We review a district court’s jurisdictional decision de novo. Barnett v. Bailey, 956 F.2d 1036, 1039 (11th Cir.1992). “Federal subject matter jurisdiction exists if a complaint states a claim arising under the Constitution, laws or treaties of the United States even though, on the merits, the plaintiff has no federal right.” Bell v. Health-Mor, Inc., 549 F.2d 342, 344 (5th Cir.1977). A district court can sua s'ponte raise a jurisdictional defect at any time. Barnett, 956 F.3d at 1039. “In determining whether the district court had subject matter jurisdiction, we respect the important distinction between the lack of subject matter jurisdiction and the failure to state a claim upon which relief can be granted.” Blue Cross & Blue Shield of Ala. v. Sanders, 138 F.3d 1347, 1351-1352 (11th Cir. 1998).

“[A] claim alleged to arise under federal law should not be dismissed for lack of subject matter jurisdiction if ‘the right of the petitioners to recover under their complaint will be sustained if the Constitution and laws of the United States are given one construction and will be defeated if they are given another.’ ” Id. at 1352 (quoting Bell v. Hood, 327 U.S. 678, 685, 66 S.Ct. 773, 777, 90 L.Ed. 939 (1946)). “[A] federal court may dismiss a federal question claim for lack of subject-matter jurisdiction only if: (1) the alleged claim under the Constitution or federal statutes clearly appears to be immaterial and made solely for the purpose of obtaining jurisdiction; or (2) such a claim is wholly insubstantial and frivolous.” Id. (internal quotations omitted).

“In determining the substantiality of a federal claim ..., [we] must determine whether the cause of action alleged is so patently without merit as to justify the court’s dismissal for want of jurisdiction.” Barnett, 956 F.2d at 1041 (internal quotations and ellipses omitted). “A federal claim will be deemed without any legal merit if the claim has no plausible foundation, or [if] the court concludes that a prior Supreme Court decision clearly forecloses the claim.” Id. (internal quotations omitted) (brackets in original).

There are three different questions pertaining to the defendants in this suit. We address each in turn.

A. Charles Crist

The claim against defendant Charles Crist was dismissed on the grounds that it was barred by Eleventh Amendment immunity. “[T]he eleventh *843 amendment partakes of the nature of a jurisdictional bar.” Zatler v. Wainwright, 802 F.2d 397, 399 (11th Cir.1986) (internal quotations omitted). The Supreme Court has held that, absent a legitimate waiver by the State or abrogation by Congress, the Eleventh Amendment is an absolute bar to suit by an individual against a state in a federal court. Edelman v. Jordan, 415 U.S. 651, 662-63, 94 S.Ct. 1347, 1355-56, 39 L.Ed.2d 662 (1974).
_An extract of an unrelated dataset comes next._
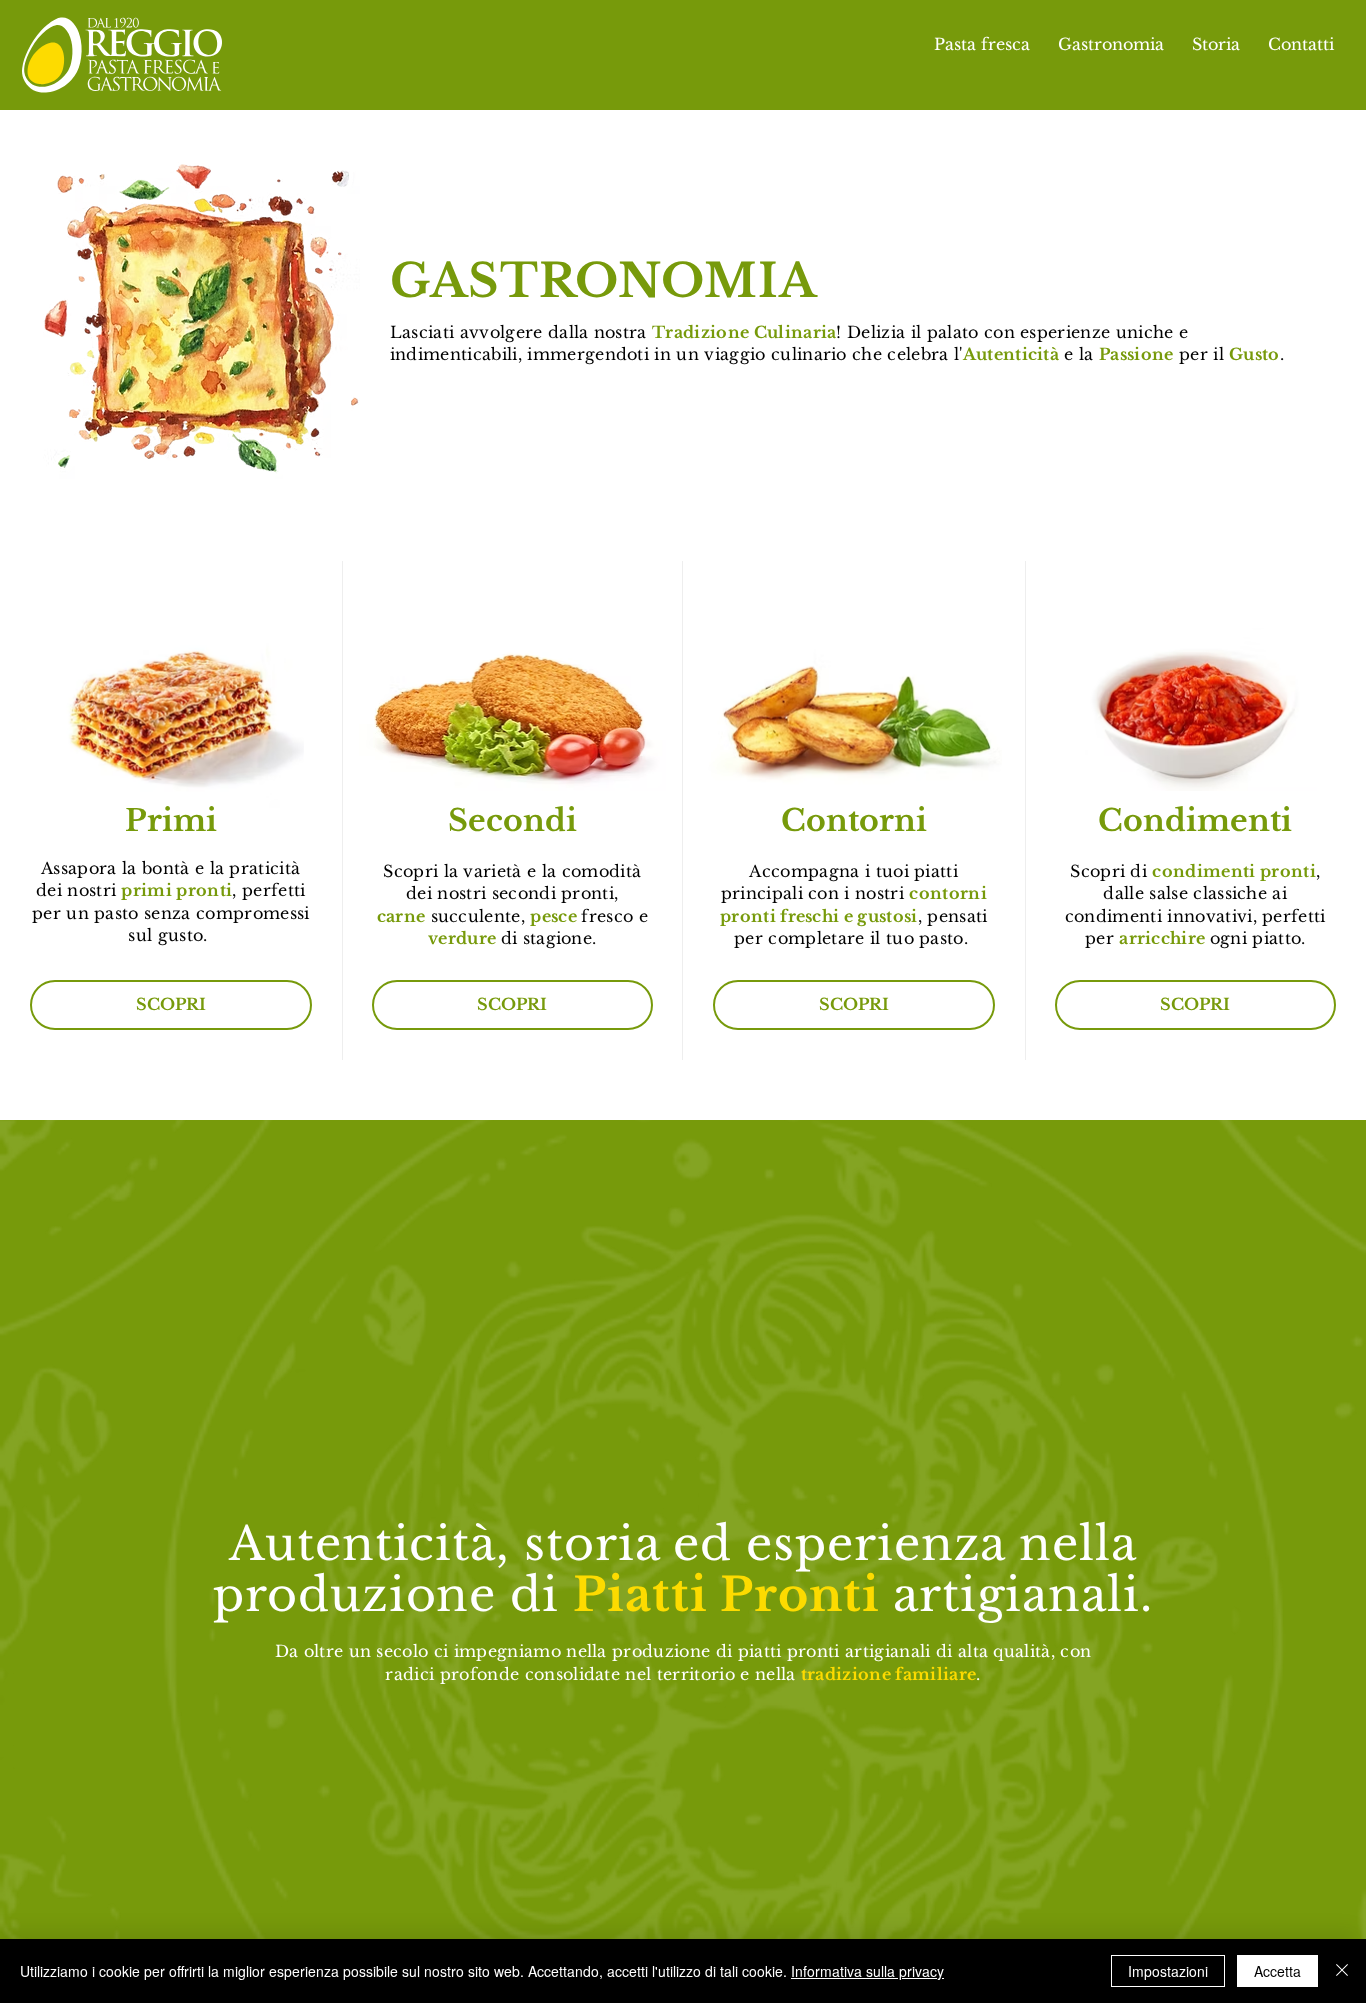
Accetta (1277, 1971)
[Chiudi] (1342, 1971)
A suit against a state official in his official capacity constitutes a suit against the State itself. Will v. Mich. Dep’t of State Police, 491 U.S. 58, 71, 109 S.Ct. 2304, 2312, 105 L.Ed.2d 45 (1989). And, a court may raise an Eleventh Amendment issue on its own motion. McClendon v. Ga. Dep’t of Cmty. Health, 261 F.3d 1252, 1259 (11th Cir.2001) (citing Whiting v. Jackson State University, 616 F.2d 116, 126 n. 8 (5th Cir.1980)). Thus, the district court did not err dismissing the claim against Charles Crist.

B. ECS, AmStaff, Liberty Mutual

There are two claims against these parties, a claim of conspiracy and a claim of negligence. Because Daniels v. Williams, 474 U.S. 327, 328, 106 S.Ct. 662, 663, 88 L.Ed.2d 662 (1986), clearly forecloses McWilliams’s negligence-based claims in this § 1983 action, the claims are wholly insubstantial and frivolous. See Sanders, 138 F.3d at 1352.